Par LeJournaldesArts.fr (avec AFP) · lejournaldesarts.fr

Le 12 décembre 2016 - 749 mots

KHOMEIN (IRAN) [11.12.16] - Cachées dans des collines du centre de l'Iran, des gravures et peintures rupestres datant de milliers d'années pourraient compter parmi les plus vieilles au monde : un archéologue iranien mise sur la récente ouverture de son pays à l'Ouest pour percer leur mystère.

Mohammad Nasserifard escalade tant bien que mal l'une des collines d'un magnifique paysage désertique de la région de Khomein. Arrivé au sommet, il pointe avec sa canne les longues cornes recourbées d'un bouquetin gravé sur un rocher il y a 4 000 ans.
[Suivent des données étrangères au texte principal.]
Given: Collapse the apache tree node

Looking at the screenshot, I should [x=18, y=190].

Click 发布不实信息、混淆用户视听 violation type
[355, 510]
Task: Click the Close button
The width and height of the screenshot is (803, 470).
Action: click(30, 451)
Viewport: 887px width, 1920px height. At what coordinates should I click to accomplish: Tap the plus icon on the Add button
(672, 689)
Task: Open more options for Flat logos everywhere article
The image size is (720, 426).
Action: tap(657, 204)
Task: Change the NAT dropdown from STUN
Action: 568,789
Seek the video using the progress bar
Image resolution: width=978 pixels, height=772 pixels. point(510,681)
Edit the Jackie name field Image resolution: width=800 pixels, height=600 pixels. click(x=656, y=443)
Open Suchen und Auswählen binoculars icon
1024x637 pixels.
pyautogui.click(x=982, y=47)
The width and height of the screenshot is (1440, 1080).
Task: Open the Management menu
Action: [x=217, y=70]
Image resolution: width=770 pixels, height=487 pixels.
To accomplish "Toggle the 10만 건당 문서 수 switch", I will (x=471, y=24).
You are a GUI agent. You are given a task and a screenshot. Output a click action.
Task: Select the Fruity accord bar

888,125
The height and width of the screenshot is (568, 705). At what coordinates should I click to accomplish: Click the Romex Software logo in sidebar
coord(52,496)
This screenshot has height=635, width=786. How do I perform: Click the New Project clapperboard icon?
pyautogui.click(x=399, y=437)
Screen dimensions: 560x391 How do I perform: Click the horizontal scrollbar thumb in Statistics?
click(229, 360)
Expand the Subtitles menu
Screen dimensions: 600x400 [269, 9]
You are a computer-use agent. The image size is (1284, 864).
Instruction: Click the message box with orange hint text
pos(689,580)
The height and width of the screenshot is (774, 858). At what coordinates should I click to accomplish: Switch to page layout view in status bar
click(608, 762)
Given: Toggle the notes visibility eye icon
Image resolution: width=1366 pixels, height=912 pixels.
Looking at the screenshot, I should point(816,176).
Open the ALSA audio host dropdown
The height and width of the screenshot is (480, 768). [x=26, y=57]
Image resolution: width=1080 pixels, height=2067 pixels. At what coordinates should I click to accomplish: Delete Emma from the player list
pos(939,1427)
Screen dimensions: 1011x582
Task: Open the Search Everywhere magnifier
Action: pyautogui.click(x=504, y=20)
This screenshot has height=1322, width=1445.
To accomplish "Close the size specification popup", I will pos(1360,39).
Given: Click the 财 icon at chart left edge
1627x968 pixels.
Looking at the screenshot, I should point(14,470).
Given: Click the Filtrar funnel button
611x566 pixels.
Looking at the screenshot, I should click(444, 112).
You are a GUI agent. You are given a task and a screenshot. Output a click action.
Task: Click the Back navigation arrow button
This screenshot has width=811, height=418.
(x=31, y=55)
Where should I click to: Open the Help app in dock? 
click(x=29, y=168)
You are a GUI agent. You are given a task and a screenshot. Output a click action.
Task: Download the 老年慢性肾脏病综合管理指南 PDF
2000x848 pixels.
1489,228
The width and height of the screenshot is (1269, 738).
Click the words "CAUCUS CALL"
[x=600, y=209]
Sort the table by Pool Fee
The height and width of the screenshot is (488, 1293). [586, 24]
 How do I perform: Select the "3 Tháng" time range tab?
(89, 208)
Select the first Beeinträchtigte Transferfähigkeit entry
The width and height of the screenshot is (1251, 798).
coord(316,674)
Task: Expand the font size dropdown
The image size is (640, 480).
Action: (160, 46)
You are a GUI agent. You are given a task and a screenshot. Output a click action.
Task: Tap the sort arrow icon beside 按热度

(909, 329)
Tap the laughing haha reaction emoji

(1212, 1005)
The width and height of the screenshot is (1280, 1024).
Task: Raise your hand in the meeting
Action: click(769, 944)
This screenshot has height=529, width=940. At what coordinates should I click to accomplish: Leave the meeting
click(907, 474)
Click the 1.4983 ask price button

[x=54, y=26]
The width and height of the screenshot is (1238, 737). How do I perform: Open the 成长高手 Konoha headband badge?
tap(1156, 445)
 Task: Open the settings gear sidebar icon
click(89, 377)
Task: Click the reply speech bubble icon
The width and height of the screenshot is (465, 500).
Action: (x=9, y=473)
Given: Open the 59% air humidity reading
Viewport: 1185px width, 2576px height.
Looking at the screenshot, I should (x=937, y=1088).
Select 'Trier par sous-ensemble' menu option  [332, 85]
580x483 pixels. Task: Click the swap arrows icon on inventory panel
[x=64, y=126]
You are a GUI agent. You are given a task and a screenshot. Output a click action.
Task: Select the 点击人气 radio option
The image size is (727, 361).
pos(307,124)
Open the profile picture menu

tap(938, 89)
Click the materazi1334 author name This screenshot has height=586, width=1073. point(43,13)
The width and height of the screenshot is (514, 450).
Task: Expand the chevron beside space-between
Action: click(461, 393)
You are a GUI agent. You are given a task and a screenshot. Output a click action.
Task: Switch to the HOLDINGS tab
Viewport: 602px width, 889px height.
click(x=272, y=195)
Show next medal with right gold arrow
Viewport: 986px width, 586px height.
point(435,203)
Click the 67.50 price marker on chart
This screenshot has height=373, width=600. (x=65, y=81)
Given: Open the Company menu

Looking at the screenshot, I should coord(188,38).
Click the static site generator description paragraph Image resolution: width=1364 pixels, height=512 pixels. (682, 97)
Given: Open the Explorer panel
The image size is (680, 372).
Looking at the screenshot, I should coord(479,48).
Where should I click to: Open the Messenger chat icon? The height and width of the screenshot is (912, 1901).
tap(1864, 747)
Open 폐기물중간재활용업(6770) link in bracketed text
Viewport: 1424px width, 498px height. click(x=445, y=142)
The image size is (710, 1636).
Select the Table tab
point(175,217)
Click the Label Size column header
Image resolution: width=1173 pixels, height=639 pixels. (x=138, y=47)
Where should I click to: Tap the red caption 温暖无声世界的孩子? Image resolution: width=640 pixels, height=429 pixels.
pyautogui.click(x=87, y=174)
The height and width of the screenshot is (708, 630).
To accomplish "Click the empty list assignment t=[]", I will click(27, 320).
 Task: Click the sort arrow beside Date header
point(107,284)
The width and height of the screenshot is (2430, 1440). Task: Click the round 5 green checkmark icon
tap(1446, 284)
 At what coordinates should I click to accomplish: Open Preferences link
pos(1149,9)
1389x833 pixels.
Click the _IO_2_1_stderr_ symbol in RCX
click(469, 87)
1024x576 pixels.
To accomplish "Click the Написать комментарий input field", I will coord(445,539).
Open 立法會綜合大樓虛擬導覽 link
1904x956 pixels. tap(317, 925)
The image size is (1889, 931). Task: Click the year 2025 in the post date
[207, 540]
Accompagné de journalistes de l'AFP, il poursuit sa marche dans les collines et les chemins escarpés, dévoilant des douzaines d'autres peintures et gravures rupestres de chasseurs, animaux, danses tribales, divinités. Elles datent de plusieurs milliers d'années selon lui, mais certaines pourraient être encore plus anciennes.

En 2008, un couple de passionnés d'archéologie des Pays-Bas est venu dans la région avec le Dr Nasserifard et a estimé que certaines gravures avaient 40 000 ans, les plaçant parmi les plus anciennes de la planète. Mais les dater avec précision est impossible pour les seuls archéologues iraniens. "Les sanctions nous ont privé de la technologie" nécessaire, affirme M. Nasserifard. "Nous espérons que maintenant que la situation s'améliore, nous pourrons bientôt avoir cette technologie en Iran afin d'obtenir davantage d'informations scientifiques fiables sur ces gravures".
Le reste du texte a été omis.